* **Trecho do texto**
# coragem/coração



## YALAK

Quando é que os «os» iniciais das palavras, se leêm o ou u ?Como se lê o «o» destas palavras:coragem, coração, cordeiro, colina?


----------



## WAMORZINHO

Boa Tarde Yalak!
Eu leio essas palavras com o mesmo som do primeiro Co da palavra como.
Não uso com o som de U.
Fui clara??


----------



## Outsider

Isso varia com os sotaques. Eu leio-os a todos como "u", mas alguns portugueses poderão pronunciar ainda o primeiro "o" de  "coragem", e possivelmente também o de "coração", como "ó".

No Brasil, segundo creio, muitas pessoas os pronunciam todos como "ô".


----------



## thiagolb

Sou brasileiro, potiguar (nascido no Rio Grande do Norte), com uma pequena influência do sotaque de minha mãe, que é paraense (Pará).

Pronuncio *coragem* e *coração* com "ó" (aberto) e *cordeiro* e *colina* com "ô" (fechado).

No Brasil, de modo geral, o *o* praticamente só se pronuncia como *u* quando é vogal final de uma palavra.

Mas há no Brasil quem pronuncie o *o* como *u* em *colégio, botar, colher* (substantivo; neste caso eu me incluo) e outras.


----------



## YALAK

Olá a todos

Estou de facto a aprender  muito mais, do aprenderia simplesmente com  livros.


----------



## WAMORZINHO

YALAK said:


> Olá a todos!
> 
> Estou de facto a aprender* muito mais, do que aprenderia simplesmente com livros.


No potuguês do Brasil.
*aprendendo


----------



## thiagolb

YALAK said:


> Olá a todos
> 
> Estou de facto a aprender  muito mais do que aprenderia simplesmente com  livros.


Sem vírgula.


----------



## WAMORZINHO

thiagolb said:


> Sem vírgula.


 Isso!
Esqueci da vírgula!


----------



## Outsider

Tirando a vírgula, creio que a grafia do Yalak está correcta para o português de Angola, *Wamorzinho*.


----------



## ronanpoirier

O "o" sempre complica. 

Usando os exemplos citados, em "coração" e "colina" sai como "u". Em "coragem" e "cordeiro" sai como "ô".

* **Dados fornecidos**
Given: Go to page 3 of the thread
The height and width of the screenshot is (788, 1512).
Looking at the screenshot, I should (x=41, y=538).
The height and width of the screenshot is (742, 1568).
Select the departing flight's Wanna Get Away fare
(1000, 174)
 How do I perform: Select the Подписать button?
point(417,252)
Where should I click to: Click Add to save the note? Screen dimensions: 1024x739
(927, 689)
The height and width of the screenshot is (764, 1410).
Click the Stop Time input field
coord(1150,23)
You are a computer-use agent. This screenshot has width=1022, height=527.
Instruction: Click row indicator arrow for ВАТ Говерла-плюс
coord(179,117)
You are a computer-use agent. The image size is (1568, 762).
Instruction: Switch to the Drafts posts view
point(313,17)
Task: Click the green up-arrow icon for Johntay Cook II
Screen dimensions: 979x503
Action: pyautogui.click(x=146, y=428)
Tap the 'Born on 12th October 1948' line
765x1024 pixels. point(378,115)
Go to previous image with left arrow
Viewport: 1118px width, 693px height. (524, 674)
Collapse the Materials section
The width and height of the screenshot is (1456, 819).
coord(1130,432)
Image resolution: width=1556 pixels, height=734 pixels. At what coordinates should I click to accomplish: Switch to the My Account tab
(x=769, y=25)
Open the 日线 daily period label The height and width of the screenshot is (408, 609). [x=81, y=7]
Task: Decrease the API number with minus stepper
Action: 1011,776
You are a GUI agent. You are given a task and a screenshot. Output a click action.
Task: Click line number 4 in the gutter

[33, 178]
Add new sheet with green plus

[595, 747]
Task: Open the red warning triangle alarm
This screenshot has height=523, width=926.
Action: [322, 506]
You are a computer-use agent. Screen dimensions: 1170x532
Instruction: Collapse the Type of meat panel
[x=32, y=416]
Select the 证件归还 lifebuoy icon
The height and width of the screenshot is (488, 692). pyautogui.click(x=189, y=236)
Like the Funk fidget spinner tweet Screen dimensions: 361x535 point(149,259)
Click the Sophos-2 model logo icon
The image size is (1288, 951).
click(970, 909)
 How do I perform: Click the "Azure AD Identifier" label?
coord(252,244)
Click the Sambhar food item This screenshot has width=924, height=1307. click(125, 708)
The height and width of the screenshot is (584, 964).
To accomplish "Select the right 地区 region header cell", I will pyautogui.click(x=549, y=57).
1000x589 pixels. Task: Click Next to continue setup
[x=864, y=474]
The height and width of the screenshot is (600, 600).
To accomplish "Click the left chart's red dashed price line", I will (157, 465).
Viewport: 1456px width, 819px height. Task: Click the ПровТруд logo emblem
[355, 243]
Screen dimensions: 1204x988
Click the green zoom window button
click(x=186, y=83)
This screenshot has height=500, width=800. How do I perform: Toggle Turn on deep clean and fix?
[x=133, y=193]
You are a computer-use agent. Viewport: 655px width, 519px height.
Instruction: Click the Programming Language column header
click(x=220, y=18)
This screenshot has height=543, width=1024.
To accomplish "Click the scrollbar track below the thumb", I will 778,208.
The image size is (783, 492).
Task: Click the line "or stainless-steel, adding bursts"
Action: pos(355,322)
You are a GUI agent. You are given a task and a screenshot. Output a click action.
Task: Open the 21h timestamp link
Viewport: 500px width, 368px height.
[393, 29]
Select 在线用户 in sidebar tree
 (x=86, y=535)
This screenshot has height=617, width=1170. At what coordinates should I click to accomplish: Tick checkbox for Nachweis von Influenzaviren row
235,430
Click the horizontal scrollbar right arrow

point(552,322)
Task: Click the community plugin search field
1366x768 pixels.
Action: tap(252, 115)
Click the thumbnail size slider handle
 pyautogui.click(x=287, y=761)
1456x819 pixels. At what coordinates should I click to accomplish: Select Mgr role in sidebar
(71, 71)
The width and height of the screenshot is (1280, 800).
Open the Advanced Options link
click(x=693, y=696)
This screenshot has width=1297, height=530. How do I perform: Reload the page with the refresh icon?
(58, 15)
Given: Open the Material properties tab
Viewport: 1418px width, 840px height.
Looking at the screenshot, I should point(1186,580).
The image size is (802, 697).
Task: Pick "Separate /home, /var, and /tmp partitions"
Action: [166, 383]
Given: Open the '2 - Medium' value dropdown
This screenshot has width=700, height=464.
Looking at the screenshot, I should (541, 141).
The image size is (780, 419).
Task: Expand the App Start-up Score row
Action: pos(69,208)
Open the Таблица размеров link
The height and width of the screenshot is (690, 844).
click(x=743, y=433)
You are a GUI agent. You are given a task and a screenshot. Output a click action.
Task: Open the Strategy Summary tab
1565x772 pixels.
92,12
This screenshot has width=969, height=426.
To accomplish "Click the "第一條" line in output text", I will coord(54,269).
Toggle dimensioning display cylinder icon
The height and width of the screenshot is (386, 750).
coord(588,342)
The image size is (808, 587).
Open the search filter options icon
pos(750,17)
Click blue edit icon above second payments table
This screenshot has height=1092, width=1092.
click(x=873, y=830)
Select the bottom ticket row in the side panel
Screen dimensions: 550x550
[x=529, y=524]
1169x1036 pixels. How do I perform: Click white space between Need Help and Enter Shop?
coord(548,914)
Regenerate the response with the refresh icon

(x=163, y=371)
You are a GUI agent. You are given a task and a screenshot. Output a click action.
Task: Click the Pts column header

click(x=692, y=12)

* **Objetivo A**
Responda com base na conversa sobre a pronúncia do «o»:
(i) De que estado é a mãe de thiagolb?
(ii) Segundo Outsider, como muitas pessoas no Brasil pronunciam o «o» dessas palavras?
(iii) Para ronanpoirier, em quais das palavras citadas o «o» sai como "u"?
* **Objetivo B**
Escreva o que vem depois da última mensagem da conversa sobre a pronúncia do «o».
Os registros não têm nenhum papel nesta atividade.

* **Resposta do exercício A**
(i) Do Pará.
(ii) Como "ô".
(iii) Em "coração" e "colina".

* **Resposta do exercício B**
Em "cogumelo" e "cotovelo", todos saem como "u".


----------



## WAMORZINHO

Outsider, por isso que eu escrevi no Português do Brasil!


----------



## uchi.m

ronanpoirier said:


> Em "cogumelo" e "cotovelo", todos saem como "u".



Você diz mesmo _cugumelu_?


----------



## ronanpoirier

uchi.m said:


> Você diz mesmo _cugumelu_?



sim.


----------



## thiagolb

Em suma, Yalak ficou com várias respostas certas possíveis.


----------



## Kayumi

Em Portugal lê-se U.


----------



## MOC

Eu uso "u" em todos os exemplos do ronan.


----------



## Alandria

As formas "ó" são exclusivas do nordeste e de uma parte do norte. Como pôde confirmar Thiagolb, que é do nordeste.

*70%* dos brasileiros pronunciariam todos esses exemplos simplesmente como "ô" (fechado).


----------



## Ricardo Tavares

MOC said:


> Eu uso "u" em todos os exemplos do ronan.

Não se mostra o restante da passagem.